So far, so good! But, now look at what happens when you use the tables to convert from PO MS to IV HM. 100 mg PO morphine in 24 h converts to 5 mg IV HM in 24 h using the Classic EAT ratio of 20. Using the DOC2 EAT ratio of 12.5 you get 8 mg of IV hydromorphone. We’ve all of a sudden made the conversion in the reverse direction far more aggressive than it previously was with the Classic EAT! Is there any data to support being far more aggressive in this direction? No, not that I know of; the data are only about going from IV HM to other opioids, not to IV HM.

So, in making a conversion more conservative/more evidence based in one direction, we’ve made it substantially more aggressive in the opposite direction, and done so without any evidence backing it up.

The same thing happens with IV to PO HM. Reddy et al suggests IV HM going to PO HM is a 1:2.5 ratio which is reflected in the DOC2 EAT (Classic EAT has a 1:5 ratio). However, that makes a user of that table use twice the amount of IV HM when going from PO HM than the Classic EAT suggests.
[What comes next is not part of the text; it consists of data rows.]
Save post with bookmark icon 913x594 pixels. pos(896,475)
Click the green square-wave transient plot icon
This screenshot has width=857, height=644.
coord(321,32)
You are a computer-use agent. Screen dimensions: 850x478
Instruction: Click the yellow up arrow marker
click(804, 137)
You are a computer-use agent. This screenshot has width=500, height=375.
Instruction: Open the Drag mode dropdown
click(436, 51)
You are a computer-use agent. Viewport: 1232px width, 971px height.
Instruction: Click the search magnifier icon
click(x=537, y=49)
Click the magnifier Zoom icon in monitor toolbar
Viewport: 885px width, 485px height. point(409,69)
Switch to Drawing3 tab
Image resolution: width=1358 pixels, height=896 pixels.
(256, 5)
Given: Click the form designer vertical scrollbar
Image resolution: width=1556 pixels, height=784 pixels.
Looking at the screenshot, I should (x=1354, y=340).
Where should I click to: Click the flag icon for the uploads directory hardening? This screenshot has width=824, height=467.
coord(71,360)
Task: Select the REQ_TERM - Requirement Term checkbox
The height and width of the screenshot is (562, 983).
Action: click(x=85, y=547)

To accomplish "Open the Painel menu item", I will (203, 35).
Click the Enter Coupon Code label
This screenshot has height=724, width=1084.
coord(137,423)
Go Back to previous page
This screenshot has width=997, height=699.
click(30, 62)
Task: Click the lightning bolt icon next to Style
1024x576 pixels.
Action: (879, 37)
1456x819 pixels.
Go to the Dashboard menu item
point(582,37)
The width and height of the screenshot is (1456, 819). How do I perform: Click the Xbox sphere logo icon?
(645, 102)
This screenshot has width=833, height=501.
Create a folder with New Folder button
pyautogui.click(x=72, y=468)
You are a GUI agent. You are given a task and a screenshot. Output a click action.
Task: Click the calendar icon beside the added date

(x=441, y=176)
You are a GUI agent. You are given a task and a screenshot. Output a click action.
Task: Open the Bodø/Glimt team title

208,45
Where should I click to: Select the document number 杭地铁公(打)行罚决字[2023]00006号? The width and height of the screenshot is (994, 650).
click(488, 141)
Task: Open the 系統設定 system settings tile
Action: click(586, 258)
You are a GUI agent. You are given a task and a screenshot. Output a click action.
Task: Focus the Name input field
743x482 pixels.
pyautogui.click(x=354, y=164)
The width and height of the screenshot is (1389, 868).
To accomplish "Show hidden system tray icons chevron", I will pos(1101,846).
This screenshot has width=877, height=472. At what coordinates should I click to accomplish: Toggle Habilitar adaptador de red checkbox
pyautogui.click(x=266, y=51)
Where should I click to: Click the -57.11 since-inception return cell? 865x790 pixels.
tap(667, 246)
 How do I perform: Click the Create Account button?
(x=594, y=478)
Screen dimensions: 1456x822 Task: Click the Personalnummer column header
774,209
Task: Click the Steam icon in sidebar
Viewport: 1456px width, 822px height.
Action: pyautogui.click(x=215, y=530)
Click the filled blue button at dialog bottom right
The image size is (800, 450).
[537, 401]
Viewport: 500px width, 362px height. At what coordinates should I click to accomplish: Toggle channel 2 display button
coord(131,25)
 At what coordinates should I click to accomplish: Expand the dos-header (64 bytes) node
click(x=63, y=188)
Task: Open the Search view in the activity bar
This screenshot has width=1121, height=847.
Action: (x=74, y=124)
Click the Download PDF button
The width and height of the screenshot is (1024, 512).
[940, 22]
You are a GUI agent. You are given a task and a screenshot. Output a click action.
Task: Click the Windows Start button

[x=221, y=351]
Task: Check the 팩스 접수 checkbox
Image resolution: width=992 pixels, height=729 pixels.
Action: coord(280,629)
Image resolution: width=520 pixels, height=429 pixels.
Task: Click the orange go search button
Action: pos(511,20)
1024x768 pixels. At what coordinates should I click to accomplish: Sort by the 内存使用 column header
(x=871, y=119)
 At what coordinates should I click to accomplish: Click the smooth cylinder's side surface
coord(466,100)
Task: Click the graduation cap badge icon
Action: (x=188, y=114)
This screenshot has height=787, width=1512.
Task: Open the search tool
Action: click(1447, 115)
This doubling-of-how-aggressive-we-should-be with that conversion, as far as I can tell, is not based on any data, and I argue it’s no small thing to put out a EAT which encourages doubling the dose of IV hydromorphone compared to prior practice without safety data, but it’s an unavoidable byproduct of the Reddy data being forced into the format of an EAT.

My point here is that using an EAT forces us to do this. There is no way around this in the format of an EAT: the fixed bidirectionality of EATs causes this. So—why do we even use EATs?

The best data we have about going from IV HM to PO oxycodone is that it’s a 1:8 ratio. However, the new DOC2 EAT uses the Classic EAT 1:10 ratio. Why? I’m assuming it’s an effort to keep the DOC2 EAT coherent. Think about what it would look like if you used a 1:8 ratio. In the DOC2 EAT, 2 mg of IV HM would map to 16 mg of PO oxycodone. But that means that 16 mg PO oxycodone would map to 25 mg of PO morphine! What a bleeding mess!

And that’s the point: EATs exist in some sort of fantasy universe in which we have for some reason assumed, based as far as I can tell, on no data whatsoever, that the RATIO of morphine to hydromorphone, has to exist in a fixed and eternal relationship with the relationship between, say, oxycodone and hydromorphone. Based on EATs, if you tweak the relationship between oxycodone and hydromorphone it impacts the potency relationship between morphine and oxycodone! They all are forced to shift together because the whole idea behind an EAT is that every value in every cell of that table is ‘equianalgesic’ with the other values.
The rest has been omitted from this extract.